Duohe told Xiaohuan and the boys that she was going to Japan to see what it was like; perhaps she would be back very soon.
Duohe did not return to th
is now unspeakably shabby dependants’ building until five and a half years later. She had heard that Zhang Jian had been seriously ill in the labour camp, and after his release he had lost the ability to live independently.
The train from Nanjing drew to a halt. Xiaohuan recognised Duohe at once amid a crowd of grey, dark passengers. Duohe had squeezed to the door of the train ahead of time, and she was the first to jump down, seconds after it had come to a stop.
She was wearing a cream-coloured Western-style suit with a skirt over a white gauze blouse that tied in a bow at the neck; her face was narrower than when she left, but her skin was gleaming like pearls and smooth as jade, and her eyes and lips had been touched with colour. The highish heels on her shoes were making her walk rather awkwardly; Xiaohuan did not recall that Duohe had such big feet. Her hair, cut neatly just below her ears, had not changed, but she certainly no longer washed it in caustic soda, for it appeared soft, supple and startlingly bright. This was the face Takeuchi Tatsuru should have had all along. Decades of oversized, baggy canvas work overalls, patched shirts and trousers, drab checks, stripes and dots, their dingy colours bleached away by water and sun – all of this had been a long and unfair diversion, full of twists and turns, unnecessary but unavoidable. The present Duohe was superimposed on the Duohe of several decades earlier, showing Xiaohuan how senseless and how easily erased those decades had been.
Duohe came up and embraced Xiaohuan. When all was said and done, those years together fighting and quarrelling was still time shared. How Xiaohuan had missed this time together. Duohe had a great quantity of luggage, and the seven-minute halt before the train left the station was barely enough to get all her cases down. As they walked out of the station dragging big cases and small bags, Duohe chattered away without stopping. Her voice was pitched a key higher than before, and she spoke Chinese both quickly and sloppily.

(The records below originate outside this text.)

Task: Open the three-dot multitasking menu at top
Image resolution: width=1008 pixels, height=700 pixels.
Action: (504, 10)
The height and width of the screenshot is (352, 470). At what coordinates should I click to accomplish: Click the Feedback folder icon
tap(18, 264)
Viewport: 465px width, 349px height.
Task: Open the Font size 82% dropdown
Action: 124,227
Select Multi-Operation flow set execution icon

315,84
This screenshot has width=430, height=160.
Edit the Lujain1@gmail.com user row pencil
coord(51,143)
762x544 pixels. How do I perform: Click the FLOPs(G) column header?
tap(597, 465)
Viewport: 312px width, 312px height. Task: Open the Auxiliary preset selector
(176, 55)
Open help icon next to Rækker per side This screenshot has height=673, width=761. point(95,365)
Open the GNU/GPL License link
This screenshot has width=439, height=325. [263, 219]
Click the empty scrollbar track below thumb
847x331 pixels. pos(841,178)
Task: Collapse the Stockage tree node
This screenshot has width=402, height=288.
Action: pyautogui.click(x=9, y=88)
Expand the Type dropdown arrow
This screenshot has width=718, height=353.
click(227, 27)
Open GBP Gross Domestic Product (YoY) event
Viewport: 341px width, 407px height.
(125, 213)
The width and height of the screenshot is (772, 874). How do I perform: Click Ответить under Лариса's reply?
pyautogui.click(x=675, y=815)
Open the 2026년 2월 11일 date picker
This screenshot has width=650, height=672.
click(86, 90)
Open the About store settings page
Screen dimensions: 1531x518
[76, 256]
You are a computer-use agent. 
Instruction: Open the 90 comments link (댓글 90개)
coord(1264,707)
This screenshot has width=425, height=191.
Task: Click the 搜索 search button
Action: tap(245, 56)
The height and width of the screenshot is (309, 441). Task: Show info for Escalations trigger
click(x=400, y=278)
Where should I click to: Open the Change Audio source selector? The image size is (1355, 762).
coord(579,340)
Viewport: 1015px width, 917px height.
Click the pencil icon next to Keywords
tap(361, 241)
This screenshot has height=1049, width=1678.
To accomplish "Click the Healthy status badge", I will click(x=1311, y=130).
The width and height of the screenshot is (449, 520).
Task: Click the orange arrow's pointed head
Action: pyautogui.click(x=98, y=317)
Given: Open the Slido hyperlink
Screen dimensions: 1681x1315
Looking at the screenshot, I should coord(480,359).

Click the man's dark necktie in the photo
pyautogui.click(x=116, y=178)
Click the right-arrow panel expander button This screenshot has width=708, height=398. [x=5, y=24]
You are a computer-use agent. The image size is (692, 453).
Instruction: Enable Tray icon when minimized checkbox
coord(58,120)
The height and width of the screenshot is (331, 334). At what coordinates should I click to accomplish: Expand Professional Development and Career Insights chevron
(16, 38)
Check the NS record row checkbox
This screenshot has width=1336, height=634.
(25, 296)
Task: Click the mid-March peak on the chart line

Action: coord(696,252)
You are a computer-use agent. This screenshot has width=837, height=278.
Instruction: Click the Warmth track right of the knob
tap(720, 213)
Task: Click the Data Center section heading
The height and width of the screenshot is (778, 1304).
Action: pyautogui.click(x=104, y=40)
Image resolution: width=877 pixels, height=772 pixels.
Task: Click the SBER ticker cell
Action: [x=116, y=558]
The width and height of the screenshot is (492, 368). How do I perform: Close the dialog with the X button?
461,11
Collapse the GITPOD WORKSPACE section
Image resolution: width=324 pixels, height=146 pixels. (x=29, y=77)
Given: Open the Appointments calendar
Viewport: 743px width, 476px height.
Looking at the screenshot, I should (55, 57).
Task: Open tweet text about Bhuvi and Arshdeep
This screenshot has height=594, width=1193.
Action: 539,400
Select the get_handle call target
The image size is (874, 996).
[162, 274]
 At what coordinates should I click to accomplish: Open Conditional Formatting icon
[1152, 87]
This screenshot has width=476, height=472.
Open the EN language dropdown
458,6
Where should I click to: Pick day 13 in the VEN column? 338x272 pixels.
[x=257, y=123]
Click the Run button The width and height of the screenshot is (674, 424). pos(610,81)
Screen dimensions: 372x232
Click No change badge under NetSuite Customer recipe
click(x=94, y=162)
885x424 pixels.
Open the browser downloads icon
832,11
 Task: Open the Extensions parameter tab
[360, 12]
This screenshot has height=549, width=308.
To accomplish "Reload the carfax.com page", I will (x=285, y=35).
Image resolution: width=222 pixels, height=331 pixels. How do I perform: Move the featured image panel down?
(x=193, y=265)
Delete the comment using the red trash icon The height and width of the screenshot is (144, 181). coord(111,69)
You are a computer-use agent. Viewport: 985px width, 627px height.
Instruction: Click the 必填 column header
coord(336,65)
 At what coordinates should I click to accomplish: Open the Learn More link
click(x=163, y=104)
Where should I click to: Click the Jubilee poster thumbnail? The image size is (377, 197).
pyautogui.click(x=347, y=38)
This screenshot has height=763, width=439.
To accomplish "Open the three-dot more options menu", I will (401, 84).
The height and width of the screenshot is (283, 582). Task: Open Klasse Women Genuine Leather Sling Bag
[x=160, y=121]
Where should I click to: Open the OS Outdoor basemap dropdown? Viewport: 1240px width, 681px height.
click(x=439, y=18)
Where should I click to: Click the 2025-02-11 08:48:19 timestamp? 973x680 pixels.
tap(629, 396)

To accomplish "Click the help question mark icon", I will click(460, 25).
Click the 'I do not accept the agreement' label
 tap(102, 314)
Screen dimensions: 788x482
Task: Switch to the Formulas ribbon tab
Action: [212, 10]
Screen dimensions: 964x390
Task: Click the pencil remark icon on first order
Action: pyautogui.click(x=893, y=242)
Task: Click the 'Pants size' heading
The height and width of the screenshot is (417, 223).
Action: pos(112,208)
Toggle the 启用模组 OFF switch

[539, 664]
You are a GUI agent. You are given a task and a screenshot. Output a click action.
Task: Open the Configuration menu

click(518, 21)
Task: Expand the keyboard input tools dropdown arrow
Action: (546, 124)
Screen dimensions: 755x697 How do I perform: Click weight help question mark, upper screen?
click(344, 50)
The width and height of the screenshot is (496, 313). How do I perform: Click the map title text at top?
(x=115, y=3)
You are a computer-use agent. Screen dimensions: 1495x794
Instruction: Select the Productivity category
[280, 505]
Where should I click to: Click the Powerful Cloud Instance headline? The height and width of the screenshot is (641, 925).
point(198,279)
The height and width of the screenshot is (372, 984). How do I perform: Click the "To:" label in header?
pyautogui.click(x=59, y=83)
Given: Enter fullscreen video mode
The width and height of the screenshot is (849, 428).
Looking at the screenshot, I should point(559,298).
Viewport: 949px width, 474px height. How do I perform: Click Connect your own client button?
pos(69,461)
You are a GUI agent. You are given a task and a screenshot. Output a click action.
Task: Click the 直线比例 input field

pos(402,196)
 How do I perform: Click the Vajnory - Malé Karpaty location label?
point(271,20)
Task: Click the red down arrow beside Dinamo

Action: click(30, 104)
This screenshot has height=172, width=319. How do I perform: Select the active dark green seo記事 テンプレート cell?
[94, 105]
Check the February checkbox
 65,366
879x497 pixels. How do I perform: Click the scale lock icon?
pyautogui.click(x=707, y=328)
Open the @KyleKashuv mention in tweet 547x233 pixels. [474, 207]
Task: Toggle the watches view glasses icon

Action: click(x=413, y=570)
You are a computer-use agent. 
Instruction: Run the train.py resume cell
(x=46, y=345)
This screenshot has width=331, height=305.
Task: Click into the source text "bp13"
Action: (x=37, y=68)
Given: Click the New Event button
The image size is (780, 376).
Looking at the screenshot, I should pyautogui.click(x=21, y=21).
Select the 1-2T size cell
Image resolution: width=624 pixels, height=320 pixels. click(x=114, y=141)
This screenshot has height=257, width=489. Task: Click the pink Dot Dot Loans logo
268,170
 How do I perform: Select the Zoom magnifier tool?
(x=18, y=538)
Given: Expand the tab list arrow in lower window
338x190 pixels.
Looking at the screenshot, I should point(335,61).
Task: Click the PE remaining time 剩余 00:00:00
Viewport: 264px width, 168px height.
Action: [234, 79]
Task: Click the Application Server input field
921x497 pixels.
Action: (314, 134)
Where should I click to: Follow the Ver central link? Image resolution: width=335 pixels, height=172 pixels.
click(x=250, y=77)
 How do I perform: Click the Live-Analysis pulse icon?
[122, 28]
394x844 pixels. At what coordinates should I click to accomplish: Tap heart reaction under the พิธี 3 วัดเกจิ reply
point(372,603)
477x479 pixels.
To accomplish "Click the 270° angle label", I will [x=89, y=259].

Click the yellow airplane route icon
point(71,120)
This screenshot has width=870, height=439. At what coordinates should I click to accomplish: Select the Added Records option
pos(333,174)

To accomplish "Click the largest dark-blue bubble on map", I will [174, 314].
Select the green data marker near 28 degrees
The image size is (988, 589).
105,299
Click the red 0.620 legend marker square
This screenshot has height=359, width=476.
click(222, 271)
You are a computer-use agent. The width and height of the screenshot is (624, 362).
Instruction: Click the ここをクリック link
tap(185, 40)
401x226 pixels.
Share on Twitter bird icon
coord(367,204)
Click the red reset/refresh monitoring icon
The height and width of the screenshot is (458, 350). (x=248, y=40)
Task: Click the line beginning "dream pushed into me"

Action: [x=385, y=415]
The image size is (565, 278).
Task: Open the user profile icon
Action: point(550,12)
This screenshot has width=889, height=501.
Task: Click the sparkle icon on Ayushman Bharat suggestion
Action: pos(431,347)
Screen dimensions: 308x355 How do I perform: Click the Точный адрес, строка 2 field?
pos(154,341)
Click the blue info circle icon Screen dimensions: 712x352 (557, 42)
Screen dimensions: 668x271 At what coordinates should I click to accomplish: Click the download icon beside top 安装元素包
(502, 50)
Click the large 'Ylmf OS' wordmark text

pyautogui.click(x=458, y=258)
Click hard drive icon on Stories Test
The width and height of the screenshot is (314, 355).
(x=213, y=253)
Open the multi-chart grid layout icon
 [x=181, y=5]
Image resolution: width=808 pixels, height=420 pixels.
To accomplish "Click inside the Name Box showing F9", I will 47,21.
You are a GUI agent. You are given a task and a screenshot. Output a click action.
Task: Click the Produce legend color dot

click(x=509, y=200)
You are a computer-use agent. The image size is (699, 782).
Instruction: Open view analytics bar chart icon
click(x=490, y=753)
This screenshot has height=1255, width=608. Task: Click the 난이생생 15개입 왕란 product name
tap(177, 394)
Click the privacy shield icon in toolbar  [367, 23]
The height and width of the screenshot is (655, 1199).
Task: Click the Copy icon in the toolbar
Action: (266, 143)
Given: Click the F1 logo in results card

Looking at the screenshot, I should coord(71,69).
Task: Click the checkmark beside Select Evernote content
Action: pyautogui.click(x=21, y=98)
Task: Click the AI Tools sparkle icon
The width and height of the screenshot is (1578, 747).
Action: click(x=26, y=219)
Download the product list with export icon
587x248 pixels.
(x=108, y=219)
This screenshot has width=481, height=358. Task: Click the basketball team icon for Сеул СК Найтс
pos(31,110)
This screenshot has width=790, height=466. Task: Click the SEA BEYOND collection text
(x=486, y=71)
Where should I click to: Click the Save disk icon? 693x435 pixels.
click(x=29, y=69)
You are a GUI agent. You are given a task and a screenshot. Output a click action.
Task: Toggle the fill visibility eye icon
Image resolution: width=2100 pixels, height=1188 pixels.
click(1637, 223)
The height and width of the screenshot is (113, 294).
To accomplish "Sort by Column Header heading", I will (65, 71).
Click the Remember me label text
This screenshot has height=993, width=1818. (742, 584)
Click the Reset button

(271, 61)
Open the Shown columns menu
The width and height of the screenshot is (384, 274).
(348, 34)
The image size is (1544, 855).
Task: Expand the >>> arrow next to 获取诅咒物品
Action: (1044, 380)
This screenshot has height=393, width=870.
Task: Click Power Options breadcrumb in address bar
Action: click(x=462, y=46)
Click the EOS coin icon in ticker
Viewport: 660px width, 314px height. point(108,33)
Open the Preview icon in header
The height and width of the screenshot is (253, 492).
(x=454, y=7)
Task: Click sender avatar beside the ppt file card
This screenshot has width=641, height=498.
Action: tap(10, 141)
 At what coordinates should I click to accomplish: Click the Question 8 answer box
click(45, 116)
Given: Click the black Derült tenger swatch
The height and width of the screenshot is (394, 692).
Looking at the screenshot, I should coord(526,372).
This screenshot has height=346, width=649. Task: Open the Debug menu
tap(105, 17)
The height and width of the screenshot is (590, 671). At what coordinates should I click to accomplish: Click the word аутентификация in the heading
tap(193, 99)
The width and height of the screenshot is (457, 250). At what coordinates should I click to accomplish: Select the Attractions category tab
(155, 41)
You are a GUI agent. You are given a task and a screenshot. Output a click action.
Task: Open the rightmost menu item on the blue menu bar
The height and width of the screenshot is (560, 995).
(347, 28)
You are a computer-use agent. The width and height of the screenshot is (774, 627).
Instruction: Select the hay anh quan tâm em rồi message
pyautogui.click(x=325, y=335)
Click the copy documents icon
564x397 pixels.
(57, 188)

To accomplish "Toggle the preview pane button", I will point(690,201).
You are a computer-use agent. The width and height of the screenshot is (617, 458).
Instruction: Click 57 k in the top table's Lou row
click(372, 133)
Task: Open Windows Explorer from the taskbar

As soon as Zhang Jian heard the neighbours calling out loudly ‘Back, are you, Auntie?’ he got up from the bed. He had already changed into a new shirt, made for him by Xiaohuan, white poplin printed with a design of thin, pale grey lines. If you looked closely you could see that they were little aeroplanes. When Xiaohuan dressed him in it he had resisted, saying that this cloth must be for little boys. But Xiaohuan said: Who’d go sticking their nose right up close. Put a waistcoat on top, so there’s only a collar and two sleeves, who cares about a few little aeroplanes? He let Xiaohuan arrange him the way she wanted, because he had no strength to arrange himself, and no confidence to do it. He had spent so many years shut up in the labour camp, everyone outside was more fashionable than him. When Duohe came to the door, he suddenly wanted to find a mirror. Still, the only mirror in the family was Xiaohuan’s little mirror, which she carried with her in her bag. As the sounds of neighbours’ greetings came closer, he grasped the walking stick leaning next to the bed, and with an effort made the next few steps a little bit more hearty.